Néanmoins, de cette nouvelle union j’ai eu deux enfants ( un garçon et une fille) qui ont grandi en parfaite harmonie avec leurs aînés.
Je leur ai donné la même éducation et par la grâce de Dieu, tous se sont battus pour voler aujourd’hui de leurs propres ailes.
Laabali: Parmi toutes les difficultés que vous avez rencontrées dans votre nouveau mariage, qu’est-ce qui vous a le plus marqué négativement ?
Ce qui m’a le plus marqué négativement dans ce nouveau mariage a été la jalousie et les humiliations incessantes de ma coépouse. Lorsque j’ai eu mon premier enfant, un garçon, sa jalousie s’est exacerbée car elle n’avait que des filles, et en Afrique, avoir un garçon est souvent considéré comme très important. Elle saisissait chaque occasion pour m’humilier et me rabaisser.

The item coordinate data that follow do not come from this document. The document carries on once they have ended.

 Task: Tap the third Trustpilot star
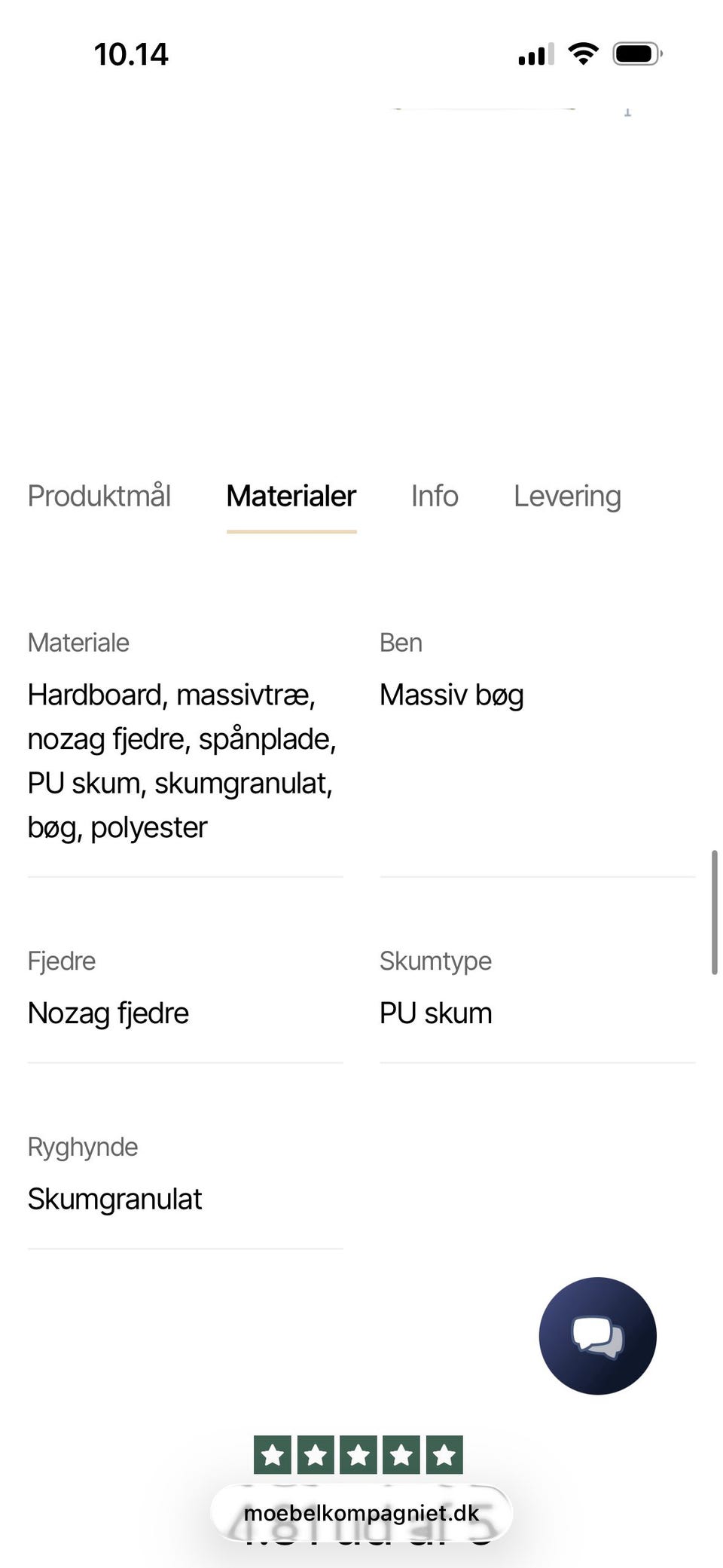(358, 1454)
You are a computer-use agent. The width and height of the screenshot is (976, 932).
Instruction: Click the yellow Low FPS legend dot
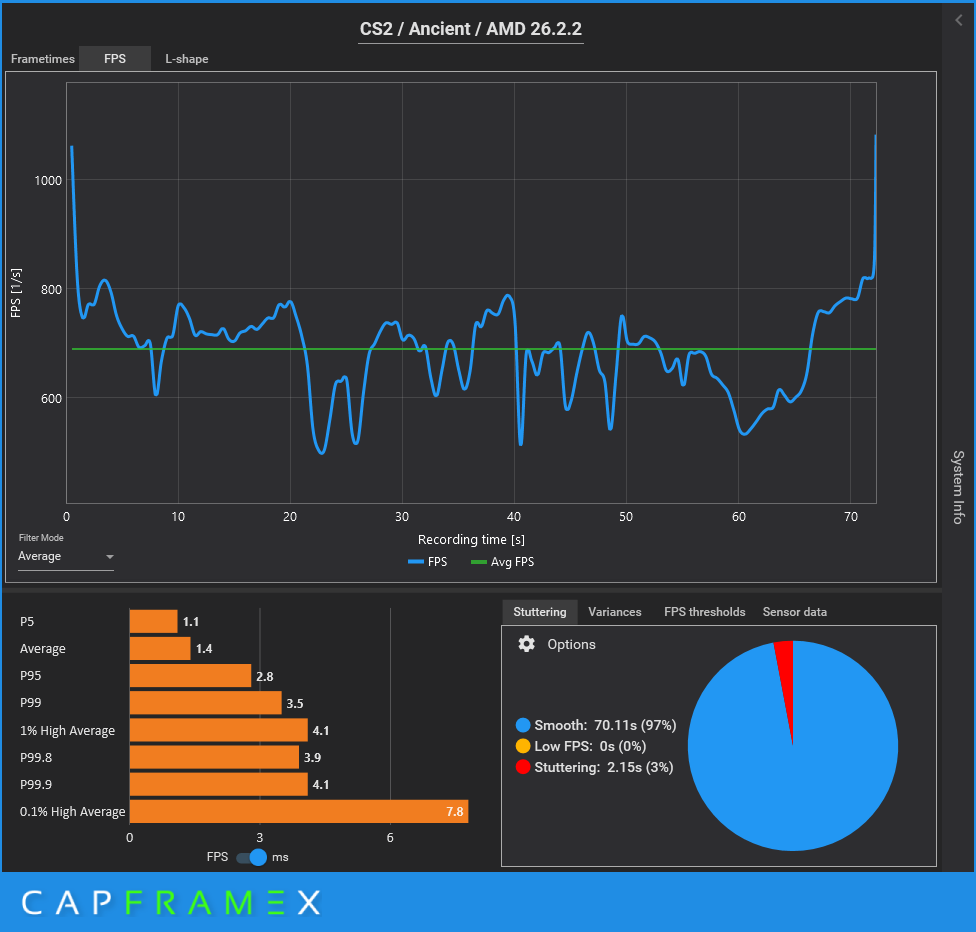click(522, 746)
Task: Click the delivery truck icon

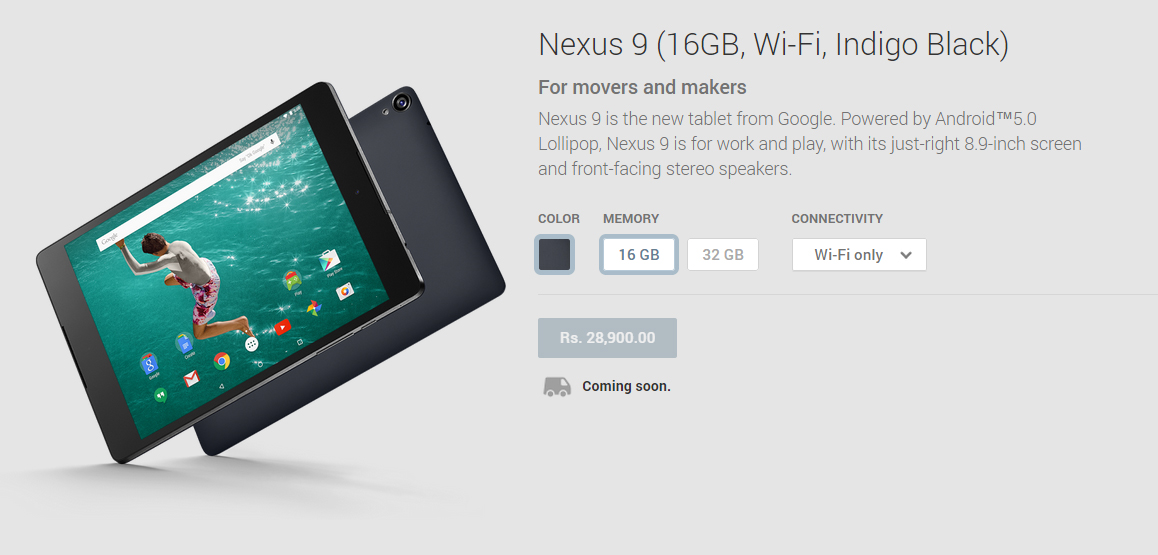Action: click(557, 387)
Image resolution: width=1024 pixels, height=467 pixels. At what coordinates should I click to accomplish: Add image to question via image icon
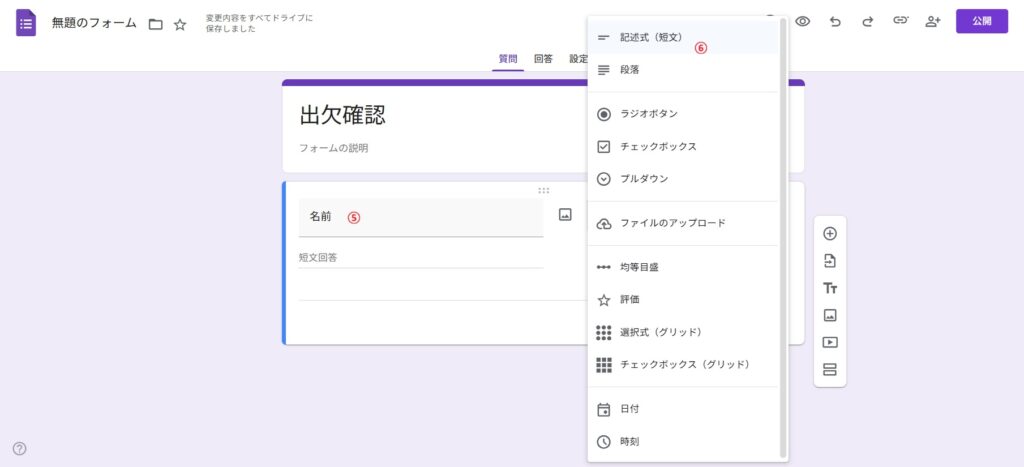tap(565, 214)
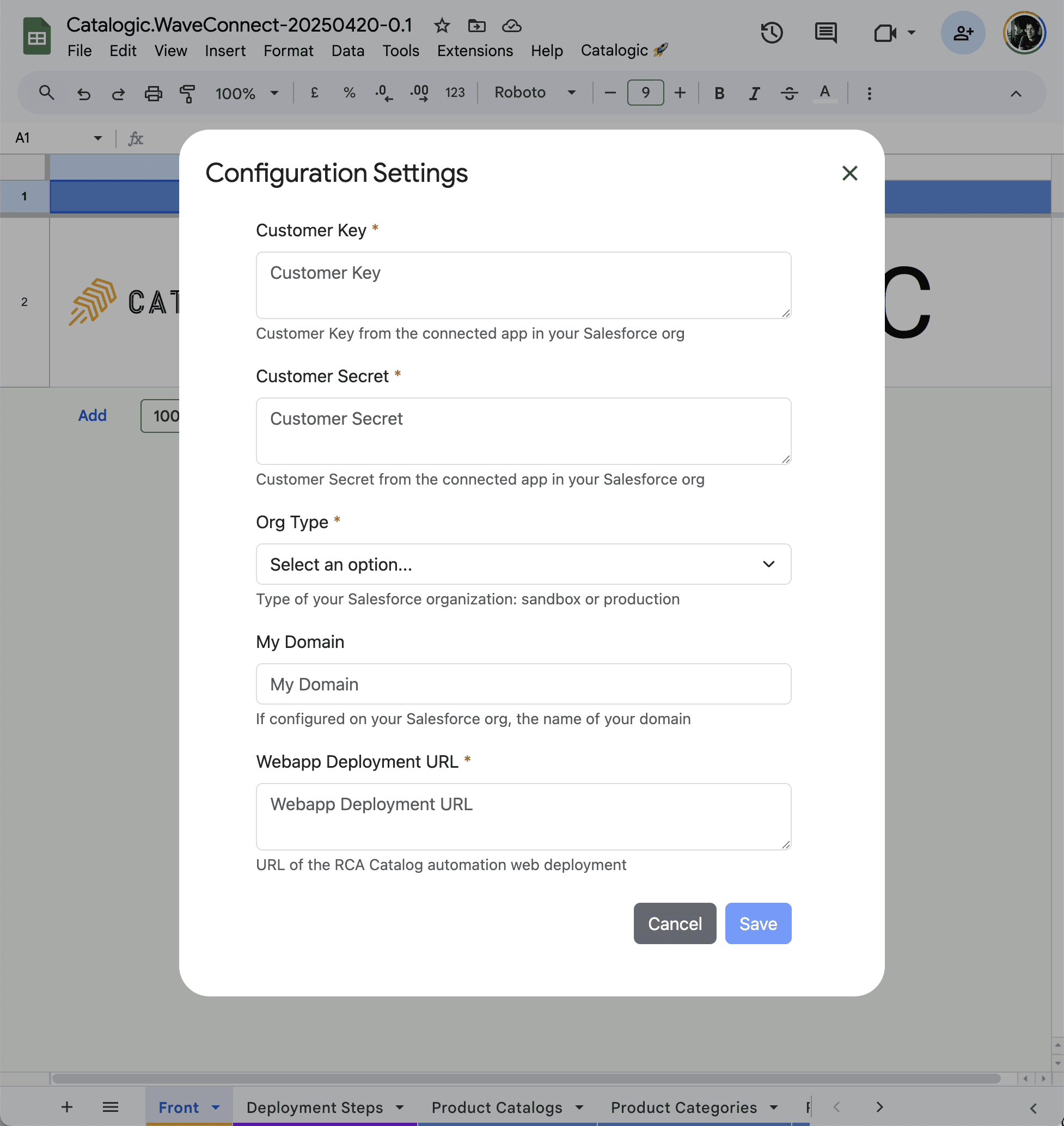1064x1126 pixels.
Task: Click the Cancel button
Action: pyautogui.click(x=674, y=923)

Mais ce qui a été le plus douloureux, c’était de voir son influence sur mon mari. Elle le dominait à tel point qu’il refusait d’apporter toute assistance à nos enfants. Par exemple, quand mon fils devait aller à l’école, mon mari a refusé de fournir la pièce de naissance nécessaire à son inscription. J’ai dû aller jusqu’à le convoquer au tribunal pour obtenir ce document.

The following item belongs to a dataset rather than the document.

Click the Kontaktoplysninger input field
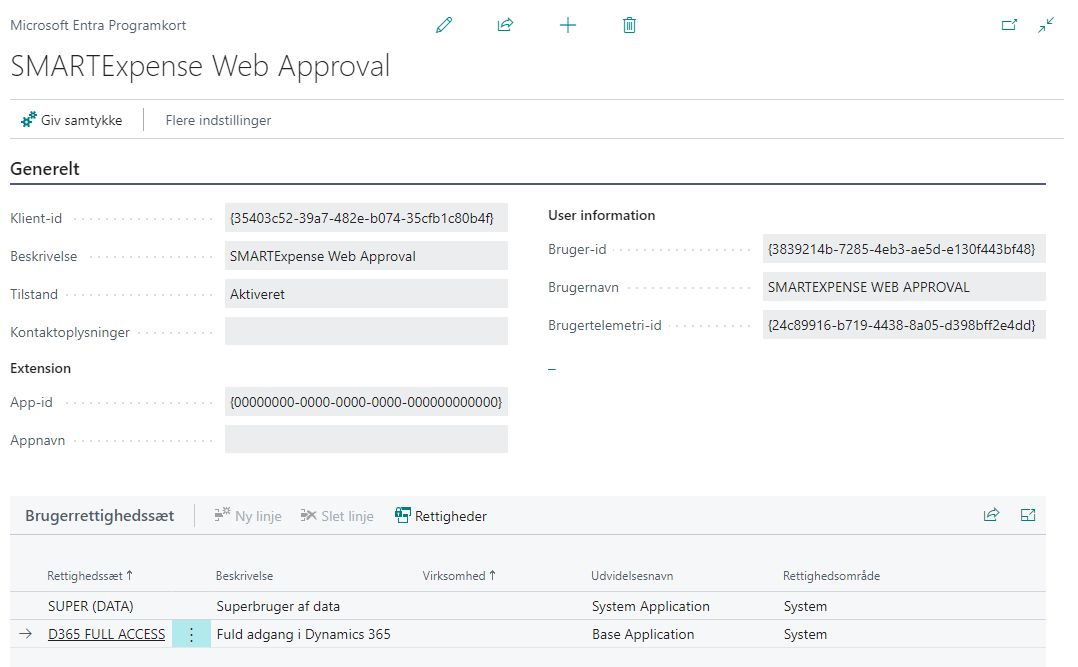Viewport: 1078px width, 667px height. coord(366,332)
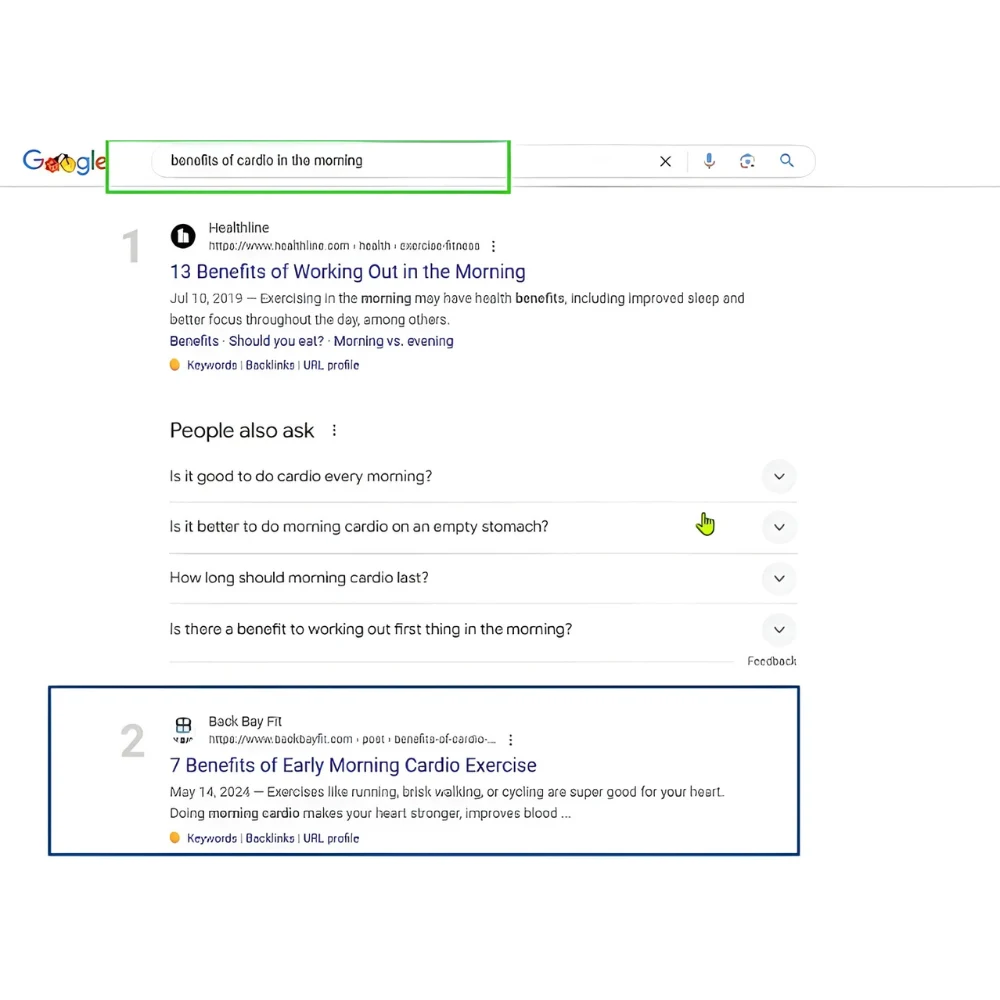Screen dimensions: 1000x1000
Task: Click Backlinks under the Healthline result
Action: [x=270, y=365]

Cette situation m’a profondément blessée, non seulement à cause de l’humiliation personnelle, mais surtout parce que mes enfants en ont souffert. J’espérais trouver du soutien et de l’amour dans cette nouvelle union, mais je me suis retrouvée confrontée à une hostilité et une indifférence encore plus grandes.
Laabali : Comment avez-vous réussi à éduquer vos enfants malgré les difficultés ?

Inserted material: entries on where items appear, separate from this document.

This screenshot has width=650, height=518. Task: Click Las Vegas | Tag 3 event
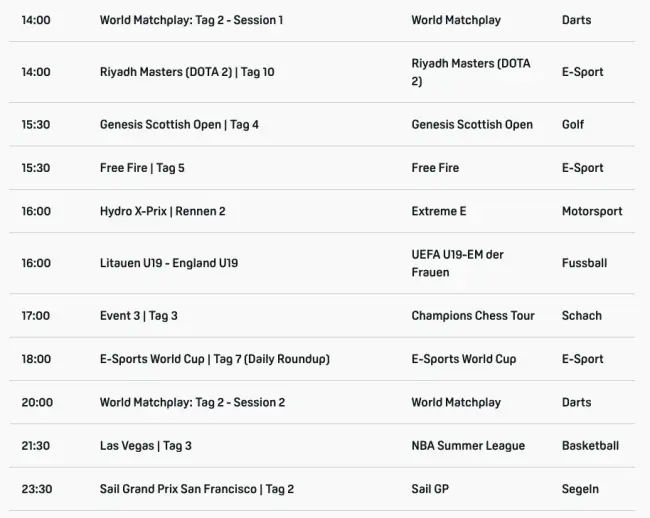[x=146, y=446]
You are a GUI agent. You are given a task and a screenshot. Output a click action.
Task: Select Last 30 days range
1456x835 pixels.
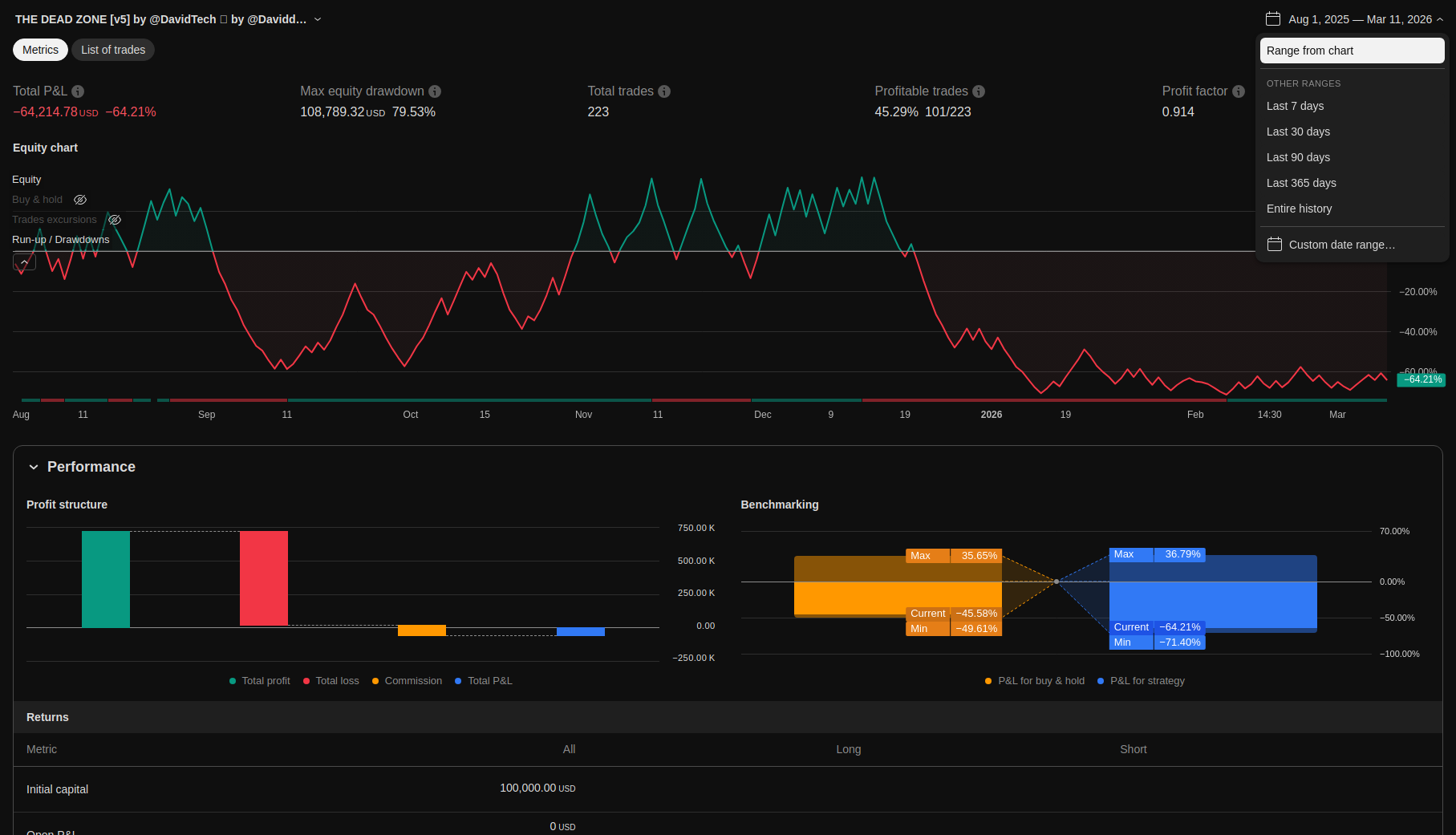[x=1298, y=132]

Seul Dieu était ma force. Malgré ma jeunesse, j’ai oublié que j’étais femme. Je me battais et, parfois, sans solutions, nous restions affamés. Jamais je n’ai pensé à me tourner vers un homme pour bénéficier de certaines largesses.
Laabali : Quels étaient vos espoirs et rêves pour vos enfants pendant cette période ?
Des rêves et des espoirs, j’en avais pour mes enfants. C’est la raison de toutes mes batailles.
Laabali : Aujourd’hui, vos enfants sont des cadres. Comment vous sentez-vous par rapport à leurs réussites ?
Je me sens comblée, fière de jouir du fruit de plusieurs années de souffrances et d’efforts.
Laabali : Comment vos enfants perçoivent-ils les sacrifices que vous avez faits pour eux ?
Ils en sont reconnaissants. Cette année, ils m’ont honorée en organisant mon soixante-quinzième anniversaire en grande pompe.
Laabali : Quelles sont les leçons les plus importantes que vous avez apprises à travers vos expériences ?
Ce fut une grande école. J’ai appris que dans la vie, il faut compter sur soi et sur Dieu, que le courage est la seule arme contre tout obstacle, et que tout peut arriver quand on a foi en soi. Enfin, j’ai appris que le succès se trouve dans l’effort.
Laabali : Quels conseils donneriez-vous aux jeunes mères qui peuvent se trouver dans des situations similaires aujourd’hui ?
Je leur conseille d’être fortes et d’accepter ce qui leur arrive. Montrer à leurs enfants que malgré la douleur et la perte, il est possible de continuer à vivre et avancer. Prendre le temps de pleurer si nécessaire pour guérir, tout en restant optimistes. Encourager leurs enfants à poursuivre leurs passions. Ne jamais abandonner.
Laabali : Votre mot de fin.
Mon message est pour vous, jeunes couples. Acceptez-vous, aimez-vous et comprenez-vous. Évitez les mauvaises compagnies et restez ensemble pour élever vos enfants. Aux femmes, je recommande la patience. Il y a plein d’hommes dans la rue, mais peu à la maison. Gardez votre homme car beaucoup de femmes guettent votre moindre faux pas pour le prendre.